Just wanted to give an update, I ordered the Savage Arms Model 11 Trophy Predator Hunter XP Realtree Hardwoods in the regular camo and got it from the ammo/gun dealer from the north side of Grand Rapids today chambered in 22-250. Costed me just under $600 out the door. Great gun! Within a box of rounds I got it sighted into a 4 shot 1/2" group at 200yds. The group was an inch high and an inch to the left but had to call that good for now because the club was wanting to do some range upgrades:sad:. Almost no drop between 100yds and 200yds. Should be able to down a coyote:evilsmile:bouncy:.


----------



## Swamp Monster (Jan 11, 2002)

Sounds like you got a winner. Certainly a nice package for a really good price.


----------



## 2 GUNS (Dec 11, 2012)

Nitro225Optimax said:


> It sounds like the Savage package might be best then, save to get it dipped/coated.
> 
> That and it might be time to go walk around a gun show and look too.

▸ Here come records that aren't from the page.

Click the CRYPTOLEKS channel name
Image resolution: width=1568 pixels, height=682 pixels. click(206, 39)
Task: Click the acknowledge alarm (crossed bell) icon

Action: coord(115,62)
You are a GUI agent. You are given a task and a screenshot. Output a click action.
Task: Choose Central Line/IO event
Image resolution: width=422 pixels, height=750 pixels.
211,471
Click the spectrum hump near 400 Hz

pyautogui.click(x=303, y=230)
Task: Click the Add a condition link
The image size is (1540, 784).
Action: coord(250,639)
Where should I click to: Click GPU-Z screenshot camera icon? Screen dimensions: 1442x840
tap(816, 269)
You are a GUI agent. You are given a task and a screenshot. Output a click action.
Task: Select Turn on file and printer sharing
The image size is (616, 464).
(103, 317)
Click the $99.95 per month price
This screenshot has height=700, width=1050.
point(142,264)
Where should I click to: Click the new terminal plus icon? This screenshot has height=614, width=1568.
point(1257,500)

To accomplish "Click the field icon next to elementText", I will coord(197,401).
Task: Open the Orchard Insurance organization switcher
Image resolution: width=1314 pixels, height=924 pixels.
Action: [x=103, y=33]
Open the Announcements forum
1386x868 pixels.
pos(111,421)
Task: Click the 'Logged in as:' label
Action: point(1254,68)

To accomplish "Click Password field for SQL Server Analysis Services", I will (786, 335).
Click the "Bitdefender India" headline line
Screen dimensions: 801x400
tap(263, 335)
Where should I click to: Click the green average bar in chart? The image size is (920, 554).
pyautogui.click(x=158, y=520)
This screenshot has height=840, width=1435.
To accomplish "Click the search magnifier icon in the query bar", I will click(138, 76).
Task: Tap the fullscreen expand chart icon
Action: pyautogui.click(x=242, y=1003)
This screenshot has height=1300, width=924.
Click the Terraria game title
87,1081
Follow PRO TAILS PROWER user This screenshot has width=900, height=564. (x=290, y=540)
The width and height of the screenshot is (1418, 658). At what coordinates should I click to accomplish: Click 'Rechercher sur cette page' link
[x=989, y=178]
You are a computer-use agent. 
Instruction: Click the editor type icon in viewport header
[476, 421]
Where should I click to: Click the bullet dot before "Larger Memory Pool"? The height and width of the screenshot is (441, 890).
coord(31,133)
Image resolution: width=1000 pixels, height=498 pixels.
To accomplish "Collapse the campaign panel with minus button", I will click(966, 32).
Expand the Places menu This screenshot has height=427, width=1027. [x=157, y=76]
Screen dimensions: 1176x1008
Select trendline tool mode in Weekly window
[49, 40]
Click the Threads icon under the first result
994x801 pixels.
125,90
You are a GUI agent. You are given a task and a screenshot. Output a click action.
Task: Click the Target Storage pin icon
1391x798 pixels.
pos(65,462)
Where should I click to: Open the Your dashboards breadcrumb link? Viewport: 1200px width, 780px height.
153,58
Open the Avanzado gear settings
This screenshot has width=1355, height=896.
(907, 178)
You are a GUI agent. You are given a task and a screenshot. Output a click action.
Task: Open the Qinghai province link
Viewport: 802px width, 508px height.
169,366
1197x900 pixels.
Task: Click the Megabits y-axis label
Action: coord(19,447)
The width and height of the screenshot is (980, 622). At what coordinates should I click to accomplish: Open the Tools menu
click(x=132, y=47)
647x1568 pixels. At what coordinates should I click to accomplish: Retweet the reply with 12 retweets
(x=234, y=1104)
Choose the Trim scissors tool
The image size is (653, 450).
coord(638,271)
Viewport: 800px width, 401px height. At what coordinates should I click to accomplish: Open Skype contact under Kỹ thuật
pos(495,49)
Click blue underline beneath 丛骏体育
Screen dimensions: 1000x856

I have a savage axis in .223 with real tree hardwoods camo stock. Used camo gun wrap on the barrel and action and put a Nikon Coyote Special in max 4 AP realtree on it. Right around $500, shoots like a dream.


----------



## N.E. Outdoorsman (Sep 18, 2006)

My TC .204 has an awesome camo finish. It's a neat rifle and fun to shoot.


----------